Healthy snacking is a crucial part of any healthy eating plan. But, what do you do when you need to run out the door and the only convenient option is a bag of chips or a cookie? Do not give in! There are plenty of nutritious grab and go snacks that will keep you feeling full and looking great!
- Greek yogurt and Fresh fruit
Plain Greek yogurt mixed with some delicious fresh fruit contains less than half the amount of sugar you’ll find in flavored yogurts and contains twice the amount of fiber. Greek yogurt is packed with protein, making it a powerhouse.
- Mixed nuts
A half cup of mixed nuts contains a good amount of fiber and protein without any added garbage that leaves you feeling not-so-good. This makes it the ideal grab-and-go snack.
- Nutrition Bar
Don’t let granola bars fool you. Most of the granola bars you see on the shelves at your local grocery store are chocked full of sugar. And just because it say’s reduced fat granola bar, does not make it healthy. Look for bars that have no added, refined sugar and choose the one with the highest fiber content. Pure Bars
and Larabars (we love the lemon flavor!) are a great choice.
- Dry-Roasted Edamame: -A quarter cup of dry-roasted edamame contains 130 calories, 14 grams of protein and makes a delicious snack. Or try them raw!
- Peter Rabbit 100% Fruit Pouches
These organic fruit pouches contain 4 ounces of pureed fruit, which is better for you than fruit juice. Each pouch contains a helping of vitamins and minerals and only 70-90 calories.
- Reduced-fat string cheese
This reduced fat snack contains 250 milligrams of calcium and is very portable. You can throw it in your purse or backpack and enjoy it whenever.
- Whole Wheat tortilla and hummus roll-up
Take a spoon full of hummus, spread it on a whole wheat tortilla, roll it up and you’re on your way with a fiber-rich snack.
- Brown rice cake with almond butter
Spread some almond butter on a brown rice cake and you have yourself a delicious low-calorie ready snack.
- Raisins and nuts
1 small box of raisins contains 130 calories, 1 gram of protein and 2 grams of fiber. That’s a lot of nutrition in such a tiny little box!
- Pumpkin Seeds and an apple
You can’t go wrong with this yummy snack which is packed with protein and vitamin C.
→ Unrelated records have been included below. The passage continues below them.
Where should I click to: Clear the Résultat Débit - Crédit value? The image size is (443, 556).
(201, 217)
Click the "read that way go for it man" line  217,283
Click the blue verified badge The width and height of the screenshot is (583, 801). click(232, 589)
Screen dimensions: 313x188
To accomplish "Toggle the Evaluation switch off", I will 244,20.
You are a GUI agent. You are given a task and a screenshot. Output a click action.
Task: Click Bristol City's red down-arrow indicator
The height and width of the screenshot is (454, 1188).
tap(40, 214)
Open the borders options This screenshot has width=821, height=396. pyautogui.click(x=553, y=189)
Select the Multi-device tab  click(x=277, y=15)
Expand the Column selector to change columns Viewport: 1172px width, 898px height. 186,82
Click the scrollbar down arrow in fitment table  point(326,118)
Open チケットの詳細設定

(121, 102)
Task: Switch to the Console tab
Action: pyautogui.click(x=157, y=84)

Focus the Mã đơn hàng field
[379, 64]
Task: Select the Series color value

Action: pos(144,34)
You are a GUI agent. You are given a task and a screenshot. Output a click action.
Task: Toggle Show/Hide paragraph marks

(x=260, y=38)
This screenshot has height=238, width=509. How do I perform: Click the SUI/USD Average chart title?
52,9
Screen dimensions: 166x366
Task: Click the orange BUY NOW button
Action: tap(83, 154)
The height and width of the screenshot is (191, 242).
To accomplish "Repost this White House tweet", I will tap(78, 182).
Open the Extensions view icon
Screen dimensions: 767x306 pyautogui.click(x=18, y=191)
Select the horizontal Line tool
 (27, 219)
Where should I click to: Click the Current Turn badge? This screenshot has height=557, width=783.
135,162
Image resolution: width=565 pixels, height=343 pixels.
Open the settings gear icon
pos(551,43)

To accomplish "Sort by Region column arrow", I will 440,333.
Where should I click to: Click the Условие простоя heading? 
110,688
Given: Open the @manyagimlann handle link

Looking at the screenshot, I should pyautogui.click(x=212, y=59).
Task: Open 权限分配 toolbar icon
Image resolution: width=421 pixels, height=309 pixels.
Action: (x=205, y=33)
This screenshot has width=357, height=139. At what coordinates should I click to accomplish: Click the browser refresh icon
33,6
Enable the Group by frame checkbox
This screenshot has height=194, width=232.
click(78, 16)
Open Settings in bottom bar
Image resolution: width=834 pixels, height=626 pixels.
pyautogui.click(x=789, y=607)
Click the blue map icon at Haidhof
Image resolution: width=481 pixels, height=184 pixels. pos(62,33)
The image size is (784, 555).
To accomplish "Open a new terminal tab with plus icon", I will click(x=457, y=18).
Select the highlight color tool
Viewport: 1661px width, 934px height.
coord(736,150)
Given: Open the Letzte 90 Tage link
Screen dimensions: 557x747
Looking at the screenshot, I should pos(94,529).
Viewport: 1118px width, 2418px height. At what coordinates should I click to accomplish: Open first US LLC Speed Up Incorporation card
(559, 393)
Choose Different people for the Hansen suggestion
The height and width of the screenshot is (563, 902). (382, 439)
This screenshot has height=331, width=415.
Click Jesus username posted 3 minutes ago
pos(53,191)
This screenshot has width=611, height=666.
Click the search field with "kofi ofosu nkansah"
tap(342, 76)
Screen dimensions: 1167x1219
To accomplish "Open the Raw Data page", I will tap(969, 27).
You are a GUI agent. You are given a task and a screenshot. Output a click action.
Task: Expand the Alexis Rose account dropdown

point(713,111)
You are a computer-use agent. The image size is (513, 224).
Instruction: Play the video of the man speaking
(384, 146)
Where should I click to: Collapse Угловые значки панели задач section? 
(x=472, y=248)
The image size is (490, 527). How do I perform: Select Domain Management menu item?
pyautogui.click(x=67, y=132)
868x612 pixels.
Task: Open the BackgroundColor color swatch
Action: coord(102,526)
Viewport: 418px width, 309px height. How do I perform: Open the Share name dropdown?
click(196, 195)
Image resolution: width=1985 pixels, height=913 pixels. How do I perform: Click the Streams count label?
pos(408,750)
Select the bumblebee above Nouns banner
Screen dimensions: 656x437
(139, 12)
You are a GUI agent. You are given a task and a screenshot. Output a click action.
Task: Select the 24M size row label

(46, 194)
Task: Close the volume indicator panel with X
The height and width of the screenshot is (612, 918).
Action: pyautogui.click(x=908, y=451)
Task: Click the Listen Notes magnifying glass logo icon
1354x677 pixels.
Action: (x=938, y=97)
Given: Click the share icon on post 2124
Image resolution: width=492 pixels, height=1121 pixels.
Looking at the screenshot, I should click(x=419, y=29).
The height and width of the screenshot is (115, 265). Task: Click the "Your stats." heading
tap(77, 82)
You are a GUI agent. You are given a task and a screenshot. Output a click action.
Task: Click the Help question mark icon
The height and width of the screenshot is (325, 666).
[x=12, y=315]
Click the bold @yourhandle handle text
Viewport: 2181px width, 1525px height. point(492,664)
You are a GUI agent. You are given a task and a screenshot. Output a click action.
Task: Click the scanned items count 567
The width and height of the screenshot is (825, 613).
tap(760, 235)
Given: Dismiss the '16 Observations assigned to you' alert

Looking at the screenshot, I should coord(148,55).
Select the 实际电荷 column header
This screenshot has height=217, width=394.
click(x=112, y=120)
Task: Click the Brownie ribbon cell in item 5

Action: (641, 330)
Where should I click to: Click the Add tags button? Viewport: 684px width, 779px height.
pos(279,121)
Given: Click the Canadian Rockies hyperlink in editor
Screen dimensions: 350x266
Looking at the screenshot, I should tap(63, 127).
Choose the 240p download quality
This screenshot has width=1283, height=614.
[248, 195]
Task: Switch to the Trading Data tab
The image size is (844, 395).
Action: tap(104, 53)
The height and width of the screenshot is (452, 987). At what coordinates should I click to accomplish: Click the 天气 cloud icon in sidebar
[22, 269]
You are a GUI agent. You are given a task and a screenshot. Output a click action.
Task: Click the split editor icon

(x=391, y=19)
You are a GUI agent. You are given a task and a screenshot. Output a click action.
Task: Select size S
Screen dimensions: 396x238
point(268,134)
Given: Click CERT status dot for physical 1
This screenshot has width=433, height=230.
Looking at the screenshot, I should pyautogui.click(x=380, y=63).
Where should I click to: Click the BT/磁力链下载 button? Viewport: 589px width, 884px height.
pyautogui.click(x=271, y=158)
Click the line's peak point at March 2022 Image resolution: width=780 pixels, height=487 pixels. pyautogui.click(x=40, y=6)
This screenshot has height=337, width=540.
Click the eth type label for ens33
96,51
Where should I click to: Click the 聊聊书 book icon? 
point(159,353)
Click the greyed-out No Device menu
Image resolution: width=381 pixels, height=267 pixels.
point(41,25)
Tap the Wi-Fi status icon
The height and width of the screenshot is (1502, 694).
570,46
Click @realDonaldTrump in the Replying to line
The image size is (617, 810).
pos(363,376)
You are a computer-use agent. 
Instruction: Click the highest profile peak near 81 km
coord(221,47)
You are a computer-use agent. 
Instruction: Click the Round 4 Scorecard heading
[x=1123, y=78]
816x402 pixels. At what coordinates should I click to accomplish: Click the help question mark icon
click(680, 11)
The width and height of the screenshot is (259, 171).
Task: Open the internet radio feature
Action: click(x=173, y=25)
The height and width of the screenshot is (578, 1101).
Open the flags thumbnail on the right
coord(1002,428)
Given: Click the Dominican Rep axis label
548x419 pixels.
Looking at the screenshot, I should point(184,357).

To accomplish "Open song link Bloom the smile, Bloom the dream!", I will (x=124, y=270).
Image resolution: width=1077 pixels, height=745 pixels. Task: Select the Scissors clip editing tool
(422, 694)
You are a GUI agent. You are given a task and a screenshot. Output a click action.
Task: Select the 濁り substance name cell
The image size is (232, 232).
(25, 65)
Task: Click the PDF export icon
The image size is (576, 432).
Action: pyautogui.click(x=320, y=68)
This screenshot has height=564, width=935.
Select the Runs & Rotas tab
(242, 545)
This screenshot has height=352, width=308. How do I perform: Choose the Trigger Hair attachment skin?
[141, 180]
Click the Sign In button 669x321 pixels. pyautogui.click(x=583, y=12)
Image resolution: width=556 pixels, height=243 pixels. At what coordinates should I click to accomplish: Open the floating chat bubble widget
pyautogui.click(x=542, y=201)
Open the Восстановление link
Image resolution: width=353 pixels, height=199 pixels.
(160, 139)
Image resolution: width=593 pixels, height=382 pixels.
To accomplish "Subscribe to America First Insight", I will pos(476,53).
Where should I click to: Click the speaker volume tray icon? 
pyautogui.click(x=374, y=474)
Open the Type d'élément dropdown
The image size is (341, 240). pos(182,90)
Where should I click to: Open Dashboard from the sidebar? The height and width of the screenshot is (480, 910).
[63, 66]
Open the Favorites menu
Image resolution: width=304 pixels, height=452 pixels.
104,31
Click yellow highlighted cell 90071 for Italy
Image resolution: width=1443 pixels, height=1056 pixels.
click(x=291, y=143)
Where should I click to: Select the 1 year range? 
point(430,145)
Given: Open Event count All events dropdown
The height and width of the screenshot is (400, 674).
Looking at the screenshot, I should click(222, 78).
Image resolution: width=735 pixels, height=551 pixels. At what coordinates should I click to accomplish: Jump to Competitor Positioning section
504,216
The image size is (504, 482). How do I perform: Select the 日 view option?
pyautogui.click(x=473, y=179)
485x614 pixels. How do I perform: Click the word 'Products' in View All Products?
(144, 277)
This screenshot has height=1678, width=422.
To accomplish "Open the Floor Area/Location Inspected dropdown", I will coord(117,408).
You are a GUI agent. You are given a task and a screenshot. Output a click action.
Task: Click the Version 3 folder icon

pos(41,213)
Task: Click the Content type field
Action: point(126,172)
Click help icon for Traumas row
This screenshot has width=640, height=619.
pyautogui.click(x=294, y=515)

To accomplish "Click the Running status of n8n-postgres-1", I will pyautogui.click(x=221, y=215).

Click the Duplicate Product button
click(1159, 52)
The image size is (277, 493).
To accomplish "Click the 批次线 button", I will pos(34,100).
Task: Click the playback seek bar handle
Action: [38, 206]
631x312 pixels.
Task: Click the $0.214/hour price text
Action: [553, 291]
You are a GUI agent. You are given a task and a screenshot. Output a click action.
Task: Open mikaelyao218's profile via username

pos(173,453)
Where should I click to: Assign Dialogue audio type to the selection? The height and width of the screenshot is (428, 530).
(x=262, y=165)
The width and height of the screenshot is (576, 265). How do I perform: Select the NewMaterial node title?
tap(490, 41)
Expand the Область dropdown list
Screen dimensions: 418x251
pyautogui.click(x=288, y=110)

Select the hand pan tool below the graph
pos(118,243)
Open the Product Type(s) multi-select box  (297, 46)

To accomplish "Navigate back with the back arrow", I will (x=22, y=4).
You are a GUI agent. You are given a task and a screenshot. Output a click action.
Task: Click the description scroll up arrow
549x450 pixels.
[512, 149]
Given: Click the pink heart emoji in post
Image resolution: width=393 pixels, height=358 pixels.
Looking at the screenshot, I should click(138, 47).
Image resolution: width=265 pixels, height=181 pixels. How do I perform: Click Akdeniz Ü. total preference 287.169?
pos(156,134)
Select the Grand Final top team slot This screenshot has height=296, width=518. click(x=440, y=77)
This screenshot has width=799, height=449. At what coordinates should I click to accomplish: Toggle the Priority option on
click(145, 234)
- Individual fruit cups packed in water (with a hard boiled egg for protein)
These fruit cups are just 70 calories and the perfect example of on-the-go healthy snacking. Be sure to grab the fruit cups in water, not juice.
- Organic applesauce cups
Each cup contains anywhere from 50-70 calories and 1-2 grams of fiber. It’s a light snack that will keep you full and focused.
- Fruit pita
Simply take your favorite fresh fruit and throw it in a whole wheat pita with some cottage cheese. Voila! A low calorie and nutritious snack that’s ready to go when you are!
- Homemade trail mix
Next time you’re at the grocery store, be sure to grab your favorite nuts, some dried fruit and maybe some sun flower seeds. Toss them together in a container when you get home for some instant trail mix that’s there when you need it.
- Apples, oranges and bananas
We know it seems simple, but these are the perfect grab-n-go snacks! Add some nuts or a hard boiled egg for protein and maybe some raw zucchini or broccoli for a well balanced snack on the go.